Chris was impressed. He shouted, “Vonnegut, man!” “I like you, Geoff.”
“We’ve known each other five minutes, Chris. I could be a terrorist.”
“My granddad was in the CIA.”
“No shit. When?
“1958. After the war.”
“Well, after the war was a lot earlier than 1958. How’d he get in? When? Was he in the war? What did he do?”
“He flew like 58 missions over Germany then they called him back for ten more.”
“You mean after the war was over?”
“No, man, DURING the war.”
“So he actually flew 68 missions, huh? Did you know the English basically taught us spycraft through the OSS?”
“No, man, I thought it was the Russians.”
“Wrong team, man. You heard of Bond, James Bond?”
“So, between 1945 and 1958, what did your granddad do?”
“He opened a shop in Belgium with my grandma and dad.”
“Are you Belgian?”
“No, man, I’m Irish. O’Connor.”
“Me too. Not O’Connor, but Irish all the same. But my name thing is a little hard to explain. Are you a writer? We are supposed to be great writers. And drunks. You’re part-way there.”
“No, but I am an artist.”
“What do you do, paint, carve, sculpt shit or what?”
“I paint. Like nudes and stuff. I really like nudes. Mostly of women.”
“Yeah, women are mostly cool. Nude I mean.”
“So fill in between 1945 and the Belgian shop and granddad joining Wild Bill Donovan and the CIA in 1958. What happened in between?”
“Are you fucking with me?”
“Yes, Chris, I certainly am. So when did granddad join CIA?”
“After the war, man. I told you.”
Chris made two balled fists. “How many fingers do I have?”
“In total or how many are you holding out I can’t see?”
“What do you mean? Are you fucking with me?”
“I’m going with ten. I always beat my friend Rich on bets. Ten is a good bet. It’s an odds bet.”
Chris had nine. His left index was neatly severed.
“Lost it in a metal lathe in Indiana.”
“I still think ten was a fucking good bet, Chris.”
The head front room manager clinked her shot glass with three bar/wait gals. They were comparing how well each of them could roll their eyelids back. It was really charming. Ironically, I noted that I was reading Marco Pierre White’s biography, The Devil In The Kitchen. White was the first English 3-Star Michelin chef and the youngest in history. I wasn’t sure if he could roll back his eyelids.
“I have titanium in my left middle finger. If I make a fist I can knock you on your ass.”
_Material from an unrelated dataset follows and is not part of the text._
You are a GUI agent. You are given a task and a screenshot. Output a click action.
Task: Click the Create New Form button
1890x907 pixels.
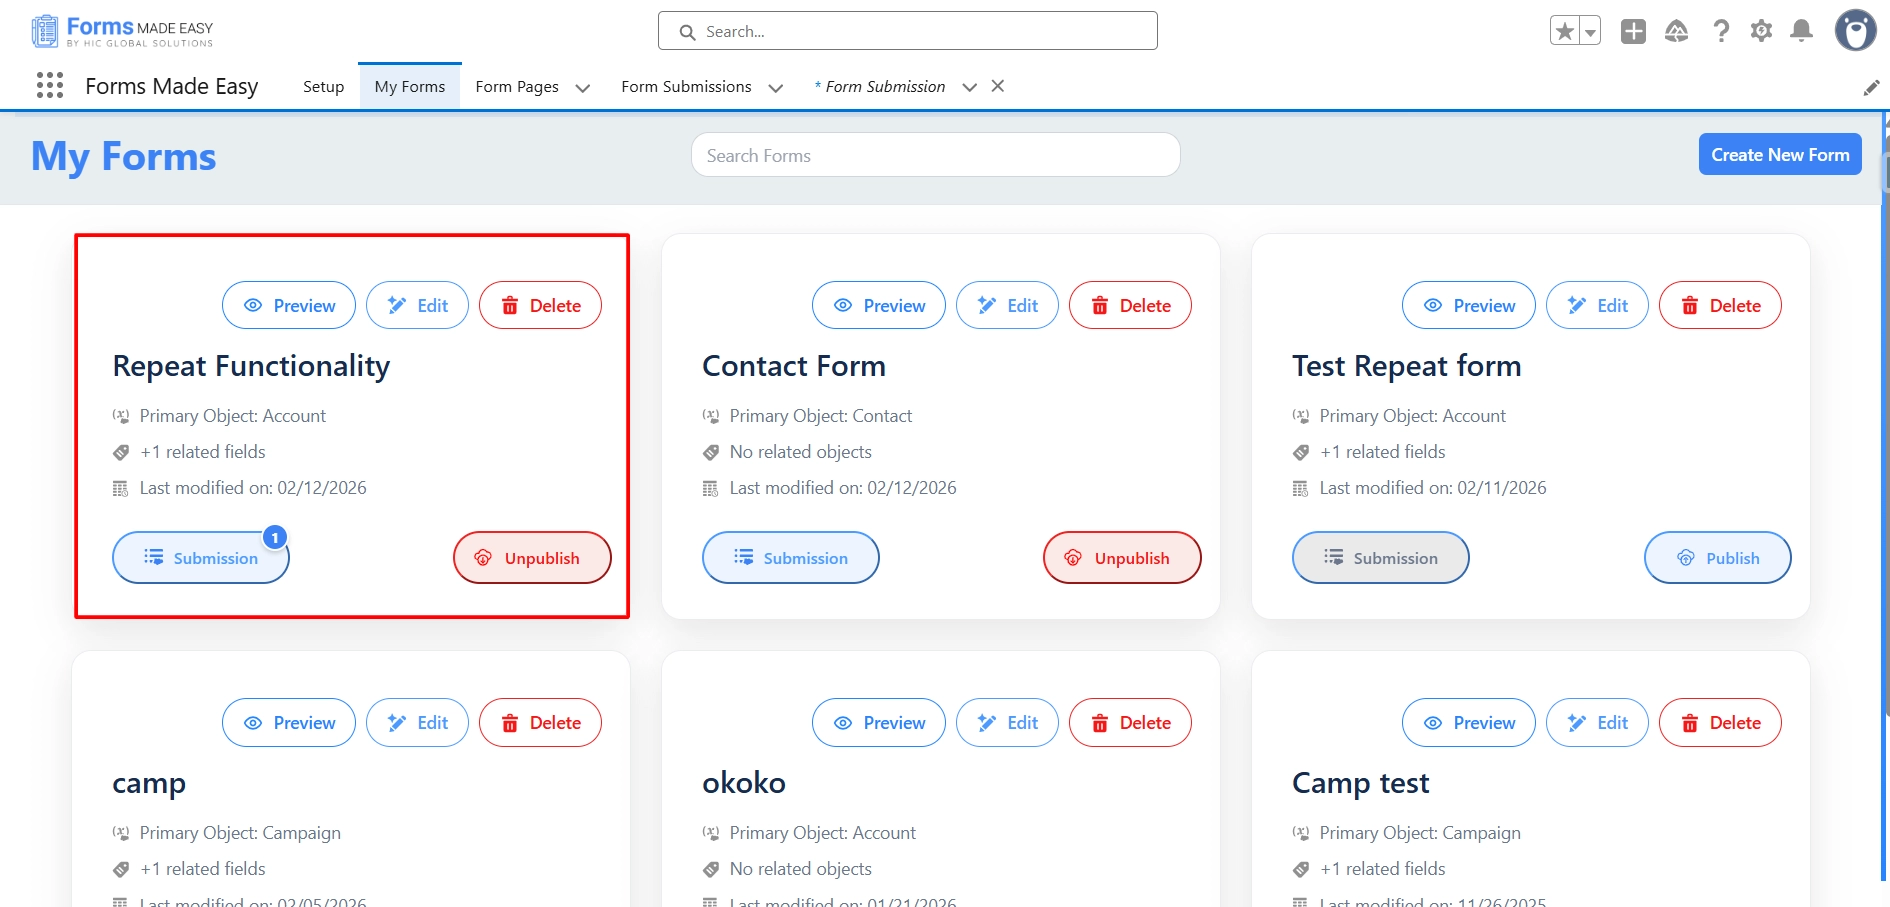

“I can just wait an hour and you’ll BE on your ass, Chris. Do you set off the detectors at airports?”
“What?”
“I bet it’s stiff as hell. Does it hurt when it gets cold?”
“Like a bitch, man. Like a bitch.”
“But I bet you can give yourself a fearsome hard-on with that thing, huh?”
Chris laughed and his eyes crossed a little.
“I like you, man. What’s your name again?”
The guy to my right was bitter about IBM. He works there. I guess from what he said they have 2,000 employees or so and care more about profits than people. Who would have ever guessed?
“Fucking ruthless these motherfuckers are. They chew you up and spit you out.”
“Did you make that up or read it somewhere?”
“Hey, what are you reading? Nobody reads in here? Is that a Blackberry? Fucking Blackberry. Those guys chew you up and spit you out.”